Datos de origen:
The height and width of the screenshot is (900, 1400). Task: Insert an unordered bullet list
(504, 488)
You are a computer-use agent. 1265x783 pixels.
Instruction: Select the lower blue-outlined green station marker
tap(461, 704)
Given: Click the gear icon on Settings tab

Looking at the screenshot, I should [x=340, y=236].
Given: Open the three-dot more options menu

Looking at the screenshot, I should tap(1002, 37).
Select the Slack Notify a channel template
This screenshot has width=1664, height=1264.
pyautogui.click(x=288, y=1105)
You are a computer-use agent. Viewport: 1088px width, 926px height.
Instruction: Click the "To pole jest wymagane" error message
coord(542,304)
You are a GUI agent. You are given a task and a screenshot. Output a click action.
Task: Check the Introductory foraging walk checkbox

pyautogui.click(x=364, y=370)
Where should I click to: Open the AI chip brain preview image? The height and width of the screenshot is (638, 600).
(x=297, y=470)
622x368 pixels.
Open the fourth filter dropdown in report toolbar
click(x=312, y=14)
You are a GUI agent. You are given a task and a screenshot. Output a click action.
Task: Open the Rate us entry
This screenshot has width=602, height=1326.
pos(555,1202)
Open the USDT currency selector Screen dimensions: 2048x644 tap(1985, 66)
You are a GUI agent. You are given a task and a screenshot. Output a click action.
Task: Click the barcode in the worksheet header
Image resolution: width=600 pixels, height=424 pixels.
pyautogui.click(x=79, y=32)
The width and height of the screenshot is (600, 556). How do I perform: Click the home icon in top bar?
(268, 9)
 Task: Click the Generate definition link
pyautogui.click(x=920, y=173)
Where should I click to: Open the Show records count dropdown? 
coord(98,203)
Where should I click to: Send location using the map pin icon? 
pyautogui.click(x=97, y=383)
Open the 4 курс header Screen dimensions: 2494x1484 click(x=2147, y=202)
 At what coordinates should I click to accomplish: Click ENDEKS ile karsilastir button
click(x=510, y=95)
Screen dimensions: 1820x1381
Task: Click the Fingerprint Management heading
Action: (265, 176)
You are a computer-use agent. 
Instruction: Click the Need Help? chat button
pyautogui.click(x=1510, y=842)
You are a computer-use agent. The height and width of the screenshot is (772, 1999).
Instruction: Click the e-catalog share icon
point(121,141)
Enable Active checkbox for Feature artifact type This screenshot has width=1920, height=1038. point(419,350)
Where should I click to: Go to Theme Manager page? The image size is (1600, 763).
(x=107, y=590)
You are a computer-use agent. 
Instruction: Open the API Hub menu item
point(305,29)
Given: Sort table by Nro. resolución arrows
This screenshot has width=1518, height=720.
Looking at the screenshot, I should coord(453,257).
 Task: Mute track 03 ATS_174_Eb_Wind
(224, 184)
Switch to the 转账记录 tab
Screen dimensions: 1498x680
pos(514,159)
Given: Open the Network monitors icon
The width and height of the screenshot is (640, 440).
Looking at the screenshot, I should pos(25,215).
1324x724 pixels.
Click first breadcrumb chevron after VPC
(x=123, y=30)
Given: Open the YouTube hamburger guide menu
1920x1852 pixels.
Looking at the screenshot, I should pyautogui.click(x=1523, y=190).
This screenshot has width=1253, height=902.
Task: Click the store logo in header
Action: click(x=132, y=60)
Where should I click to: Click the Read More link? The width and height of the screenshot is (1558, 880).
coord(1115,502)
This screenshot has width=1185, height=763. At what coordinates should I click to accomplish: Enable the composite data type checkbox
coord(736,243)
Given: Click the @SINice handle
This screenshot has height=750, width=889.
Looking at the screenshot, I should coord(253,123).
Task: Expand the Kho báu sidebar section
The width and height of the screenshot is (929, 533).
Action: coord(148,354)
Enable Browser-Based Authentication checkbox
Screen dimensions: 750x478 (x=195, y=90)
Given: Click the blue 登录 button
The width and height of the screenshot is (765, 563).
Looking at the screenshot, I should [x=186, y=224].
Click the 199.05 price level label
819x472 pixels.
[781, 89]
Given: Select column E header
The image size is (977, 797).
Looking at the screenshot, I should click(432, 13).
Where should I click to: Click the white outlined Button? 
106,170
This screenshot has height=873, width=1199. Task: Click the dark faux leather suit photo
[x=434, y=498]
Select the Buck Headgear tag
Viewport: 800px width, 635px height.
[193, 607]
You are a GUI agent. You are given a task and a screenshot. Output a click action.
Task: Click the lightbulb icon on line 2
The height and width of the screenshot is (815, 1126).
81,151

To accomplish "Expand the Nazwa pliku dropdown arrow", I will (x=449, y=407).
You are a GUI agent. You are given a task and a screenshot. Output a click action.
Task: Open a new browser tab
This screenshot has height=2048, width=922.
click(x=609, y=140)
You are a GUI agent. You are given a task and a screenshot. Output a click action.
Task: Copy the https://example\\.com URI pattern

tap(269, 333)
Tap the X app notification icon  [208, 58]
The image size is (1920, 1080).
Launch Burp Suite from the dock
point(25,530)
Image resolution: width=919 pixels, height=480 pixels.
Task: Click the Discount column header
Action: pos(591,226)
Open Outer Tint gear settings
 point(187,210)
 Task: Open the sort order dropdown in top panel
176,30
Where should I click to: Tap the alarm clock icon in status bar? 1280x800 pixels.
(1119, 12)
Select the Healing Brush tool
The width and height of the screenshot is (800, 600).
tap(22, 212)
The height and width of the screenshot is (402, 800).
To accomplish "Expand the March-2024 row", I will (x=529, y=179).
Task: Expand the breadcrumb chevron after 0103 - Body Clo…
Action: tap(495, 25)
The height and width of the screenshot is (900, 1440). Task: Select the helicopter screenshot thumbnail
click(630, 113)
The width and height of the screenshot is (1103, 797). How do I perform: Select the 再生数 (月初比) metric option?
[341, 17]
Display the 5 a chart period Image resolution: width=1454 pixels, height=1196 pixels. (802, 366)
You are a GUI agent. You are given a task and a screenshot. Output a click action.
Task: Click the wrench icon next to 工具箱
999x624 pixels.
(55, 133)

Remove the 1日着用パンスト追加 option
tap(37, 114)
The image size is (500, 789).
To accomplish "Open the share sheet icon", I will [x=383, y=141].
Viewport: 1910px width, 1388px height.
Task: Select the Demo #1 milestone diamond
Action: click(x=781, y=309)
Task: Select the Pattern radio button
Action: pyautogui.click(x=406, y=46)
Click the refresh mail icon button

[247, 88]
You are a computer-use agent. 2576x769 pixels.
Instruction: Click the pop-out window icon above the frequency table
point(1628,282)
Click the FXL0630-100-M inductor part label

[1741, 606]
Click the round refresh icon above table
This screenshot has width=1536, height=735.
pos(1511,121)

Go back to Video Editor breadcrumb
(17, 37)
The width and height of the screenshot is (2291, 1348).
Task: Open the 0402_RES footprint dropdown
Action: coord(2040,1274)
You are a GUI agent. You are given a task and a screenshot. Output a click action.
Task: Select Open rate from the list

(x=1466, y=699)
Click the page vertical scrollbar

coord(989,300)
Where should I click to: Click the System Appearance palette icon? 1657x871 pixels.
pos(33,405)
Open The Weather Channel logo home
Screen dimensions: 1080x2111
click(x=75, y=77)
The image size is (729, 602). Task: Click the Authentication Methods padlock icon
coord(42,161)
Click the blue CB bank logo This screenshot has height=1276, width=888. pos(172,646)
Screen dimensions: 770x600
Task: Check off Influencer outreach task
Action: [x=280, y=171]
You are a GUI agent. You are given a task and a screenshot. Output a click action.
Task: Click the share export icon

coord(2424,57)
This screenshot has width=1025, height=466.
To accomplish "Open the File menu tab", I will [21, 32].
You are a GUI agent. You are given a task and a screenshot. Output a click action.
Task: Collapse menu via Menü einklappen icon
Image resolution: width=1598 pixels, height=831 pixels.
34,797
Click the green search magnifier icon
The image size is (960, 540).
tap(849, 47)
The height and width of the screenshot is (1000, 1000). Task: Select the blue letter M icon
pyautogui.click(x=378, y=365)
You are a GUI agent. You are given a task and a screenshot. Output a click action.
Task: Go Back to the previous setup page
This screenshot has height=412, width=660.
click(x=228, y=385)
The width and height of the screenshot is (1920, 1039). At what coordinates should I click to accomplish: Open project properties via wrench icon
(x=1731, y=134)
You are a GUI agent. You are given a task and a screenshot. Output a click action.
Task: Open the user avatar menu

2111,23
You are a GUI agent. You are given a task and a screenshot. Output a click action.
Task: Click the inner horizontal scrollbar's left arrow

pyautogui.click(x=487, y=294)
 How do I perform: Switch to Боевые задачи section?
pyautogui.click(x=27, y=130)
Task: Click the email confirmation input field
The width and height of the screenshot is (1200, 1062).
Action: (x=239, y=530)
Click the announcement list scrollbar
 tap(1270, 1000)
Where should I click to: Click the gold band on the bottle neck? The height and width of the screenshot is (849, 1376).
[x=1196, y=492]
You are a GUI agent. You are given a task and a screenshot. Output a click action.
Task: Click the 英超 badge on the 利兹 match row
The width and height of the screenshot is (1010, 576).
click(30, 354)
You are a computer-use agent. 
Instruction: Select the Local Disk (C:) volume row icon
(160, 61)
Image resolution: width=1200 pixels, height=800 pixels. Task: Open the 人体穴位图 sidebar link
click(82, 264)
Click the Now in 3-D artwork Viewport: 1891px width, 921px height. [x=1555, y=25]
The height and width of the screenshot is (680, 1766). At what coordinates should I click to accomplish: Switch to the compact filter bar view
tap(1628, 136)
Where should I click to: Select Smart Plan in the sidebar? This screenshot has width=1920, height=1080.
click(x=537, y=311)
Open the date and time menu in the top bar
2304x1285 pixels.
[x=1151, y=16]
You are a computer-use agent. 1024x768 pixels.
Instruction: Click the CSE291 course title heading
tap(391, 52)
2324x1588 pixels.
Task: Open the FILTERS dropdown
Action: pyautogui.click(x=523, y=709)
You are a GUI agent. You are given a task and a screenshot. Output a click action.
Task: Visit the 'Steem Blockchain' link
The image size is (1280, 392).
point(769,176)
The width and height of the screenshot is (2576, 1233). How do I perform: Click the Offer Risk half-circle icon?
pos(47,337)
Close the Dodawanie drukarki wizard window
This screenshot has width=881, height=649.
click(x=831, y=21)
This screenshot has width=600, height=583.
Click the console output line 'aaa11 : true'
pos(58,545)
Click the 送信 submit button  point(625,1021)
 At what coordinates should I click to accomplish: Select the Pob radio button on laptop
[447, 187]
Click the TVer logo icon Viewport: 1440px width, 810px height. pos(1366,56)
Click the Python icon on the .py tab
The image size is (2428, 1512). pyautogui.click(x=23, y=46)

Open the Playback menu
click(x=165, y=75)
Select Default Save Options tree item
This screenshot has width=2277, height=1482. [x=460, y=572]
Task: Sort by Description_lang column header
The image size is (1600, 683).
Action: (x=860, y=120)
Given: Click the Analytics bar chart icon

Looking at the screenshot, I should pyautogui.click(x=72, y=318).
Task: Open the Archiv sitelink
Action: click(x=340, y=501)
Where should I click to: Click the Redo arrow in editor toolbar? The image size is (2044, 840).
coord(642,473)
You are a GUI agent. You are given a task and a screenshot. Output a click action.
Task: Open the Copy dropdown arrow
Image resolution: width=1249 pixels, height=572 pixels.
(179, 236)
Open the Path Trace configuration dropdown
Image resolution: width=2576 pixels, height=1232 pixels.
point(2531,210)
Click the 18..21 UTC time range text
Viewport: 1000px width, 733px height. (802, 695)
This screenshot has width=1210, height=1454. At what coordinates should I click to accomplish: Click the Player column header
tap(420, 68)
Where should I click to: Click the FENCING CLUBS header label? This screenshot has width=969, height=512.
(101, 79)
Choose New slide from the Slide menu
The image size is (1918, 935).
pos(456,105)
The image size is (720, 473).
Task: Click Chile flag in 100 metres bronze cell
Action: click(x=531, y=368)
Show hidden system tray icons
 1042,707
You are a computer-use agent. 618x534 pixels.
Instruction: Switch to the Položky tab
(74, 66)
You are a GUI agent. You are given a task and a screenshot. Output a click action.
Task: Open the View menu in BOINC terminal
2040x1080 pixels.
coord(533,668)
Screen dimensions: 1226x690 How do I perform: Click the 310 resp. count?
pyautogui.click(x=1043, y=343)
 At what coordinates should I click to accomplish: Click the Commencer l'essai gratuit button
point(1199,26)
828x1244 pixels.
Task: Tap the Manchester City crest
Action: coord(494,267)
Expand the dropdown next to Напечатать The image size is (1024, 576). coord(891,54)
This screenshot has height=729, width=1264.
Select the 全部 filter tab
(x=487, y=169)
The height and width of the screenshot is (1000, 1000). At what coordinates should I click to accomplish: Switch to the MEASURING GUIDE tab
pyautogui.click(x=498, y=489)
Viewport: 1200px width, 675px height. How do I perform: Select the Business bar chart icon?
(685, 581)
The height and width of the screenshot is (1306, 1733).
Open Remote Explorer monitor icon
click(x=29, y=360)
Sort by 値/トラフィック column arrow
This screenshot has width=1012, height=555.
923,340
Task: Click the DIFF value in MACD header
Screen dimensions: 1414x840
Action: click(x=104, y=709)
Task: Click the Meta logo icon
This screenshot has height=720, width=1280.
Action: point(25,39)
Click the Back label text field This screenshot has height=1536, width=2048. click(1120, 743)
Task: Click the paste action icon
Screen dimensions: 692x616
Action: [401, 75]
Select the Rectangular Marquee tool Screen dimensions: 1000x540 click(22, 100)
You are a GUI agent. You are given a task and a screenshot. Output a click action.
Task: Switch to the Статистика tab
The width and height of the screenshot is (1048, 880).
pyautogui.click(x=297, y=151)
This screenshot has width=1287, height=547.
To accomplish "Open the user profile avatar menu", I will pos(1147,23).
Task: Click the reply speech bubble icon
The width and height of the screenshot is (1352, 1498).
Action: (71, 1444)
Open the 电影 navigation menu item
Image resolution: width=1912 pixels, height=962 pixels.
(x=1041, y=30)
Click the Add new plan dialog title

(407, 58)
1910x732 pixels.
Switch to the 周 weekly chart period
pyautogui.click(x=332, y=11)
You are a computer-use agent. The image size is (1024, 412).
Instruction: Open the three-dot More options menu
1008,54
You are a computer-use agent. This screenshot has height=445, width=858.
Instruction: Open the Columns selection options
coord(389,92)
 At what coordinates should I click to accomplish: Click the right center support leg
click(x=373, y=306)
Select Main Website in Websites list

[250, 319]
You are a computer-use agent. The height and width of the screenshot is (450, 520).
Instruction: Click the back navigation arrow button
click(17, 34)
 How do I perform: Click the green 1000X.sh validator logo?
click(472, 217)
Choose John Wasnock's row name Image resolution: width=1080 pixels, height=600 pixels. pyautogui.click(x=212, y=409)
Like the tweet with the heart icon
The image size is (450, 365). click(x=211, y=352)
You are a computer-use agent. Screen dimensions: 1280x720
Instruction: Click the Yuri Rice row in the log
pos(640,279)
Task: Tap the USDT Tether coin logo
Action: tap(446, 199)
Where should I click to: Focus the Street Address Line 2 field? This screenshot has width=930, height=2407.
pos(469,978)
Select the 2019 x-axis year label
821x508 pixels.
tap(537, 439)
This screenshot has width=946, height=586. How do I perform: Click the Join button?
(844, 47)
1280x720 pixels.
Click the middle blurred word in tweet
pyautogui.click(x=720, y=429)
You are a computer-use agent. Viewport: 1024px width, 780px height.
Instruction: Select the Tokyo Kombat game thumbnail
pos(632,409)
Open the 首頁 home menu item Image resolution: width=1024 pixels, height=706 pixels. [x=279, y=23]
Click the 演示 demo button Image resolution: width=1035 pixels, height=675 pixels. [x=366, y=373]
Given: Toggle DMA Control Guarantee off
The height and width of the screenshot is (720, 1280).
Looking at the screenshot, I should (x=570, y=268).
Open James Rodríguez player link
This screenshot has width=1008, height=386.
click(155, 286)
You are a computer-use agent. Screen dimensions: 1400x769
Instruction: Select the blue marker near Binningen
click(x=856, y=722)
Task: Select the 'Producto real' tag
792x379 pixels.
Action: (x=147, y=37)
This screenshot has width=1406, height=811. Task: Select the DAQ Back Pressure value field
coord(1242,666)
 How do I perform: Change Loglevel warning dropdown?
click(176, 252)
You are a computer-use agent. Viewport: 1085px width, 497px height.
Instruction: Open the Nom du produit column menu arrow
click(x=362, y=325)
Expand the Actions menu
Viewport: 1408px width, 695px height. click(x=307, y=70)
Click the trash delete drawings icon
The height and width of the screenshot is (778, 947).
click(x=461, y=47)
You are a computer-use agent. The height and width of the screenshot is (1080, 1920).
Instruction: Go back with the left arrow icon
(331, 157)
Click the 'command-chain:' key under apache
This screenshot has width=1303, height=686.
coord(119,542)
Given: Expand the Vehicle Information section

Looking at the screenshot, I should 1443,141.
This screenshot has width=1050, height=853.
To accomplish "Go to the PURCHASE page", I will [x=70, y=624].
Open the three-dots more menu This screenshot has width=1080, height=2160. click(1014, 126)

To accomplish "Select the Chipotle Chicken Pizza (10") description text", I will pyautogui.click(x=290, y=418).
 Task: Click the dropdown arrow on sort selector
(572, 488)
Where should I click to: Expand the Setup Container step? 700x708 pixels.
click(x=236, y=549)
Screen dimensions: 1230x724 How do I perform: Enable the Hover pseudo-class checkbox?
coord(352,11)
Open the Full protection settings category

# OBJETIVO
Edita el tramo del material que abre con la línea que contiene "Click the TVer" y cierra con la que contiene "pyautogui.click(x=1043, y=343)". Reescríbelo completo cambiando "Playback" por "Preferences" y deja todo lo demás igual.

# TAREA COMPLETADA
Click the TVer logo icon Viewport: 1440px width, 810px height. pos(1366,56)
Click the Python icon on the .py tab
The image size is (2428, 1512). pyautogui.click(x=23, y=46)

Open the Preferences menu
click(x=165, y=75)
Select Default Save Options tree item
This screenshot has width=2277, height=1482. [x=460, y=572]
Task: Sort by Description_lang column header
The image size is (1600, 683).
Action: (x=860, y=120)
Given: Click the Analytics bar chart icon

Looking at the screenshot, I should pyautogui.click(x=72, y=318).
Task: Open the Archiv sitelink
Action: click(x=340, y=501)
Where should I click to: Click the Redo arrow in editor toolbar? The image size is (2044, 840).
coord(642,473)
You are a GUI agent. You are given a task and a screenshot. Output a click action.
Task: Open the Copy dropdown arrow
Image resolution: width=1249 pixels, height=572 pixels.
(179, 236)
Open the Path Trace configuration dropdown
Image resolution: width=2576 pixels, height=1232 pixels.
point(2531,210)
Click the 18..21 UTC time range text
Viewport: 1000px width, 733px height. (802, 695)
This screenshot has width=1210, height=1454. At what coordinates should I click to accomplish: Click the Player column header
tap(420, 68)
Where should I click to: Click the FENCING CLUBS header label? This screenshot has width=969, height=512.
(101, 79)
Choose New slide from the Slide menu
The image size is (1918, 935).
pos(456,105)
The image size is (720, 473).
Task: Click Chile flag in 100 metres bronze cell
Action: click(x=531, y=368)
Show hidden system tray icons
 1042,707
You are a computer-use agent. 618x534 pixels.
Instruction: Switch to the Položky tab
(74, 66)
You are a GUI agent. You are given a task and a screenshot. Output a click action.
Task: Open the View menu in BOINC terminal
2040x1080 pixels.
coord(533,668)
Screen dimensions: 1226x690 How do I perform: Click the 310 resp. count?
pyautogui.click(x=1043, y=343)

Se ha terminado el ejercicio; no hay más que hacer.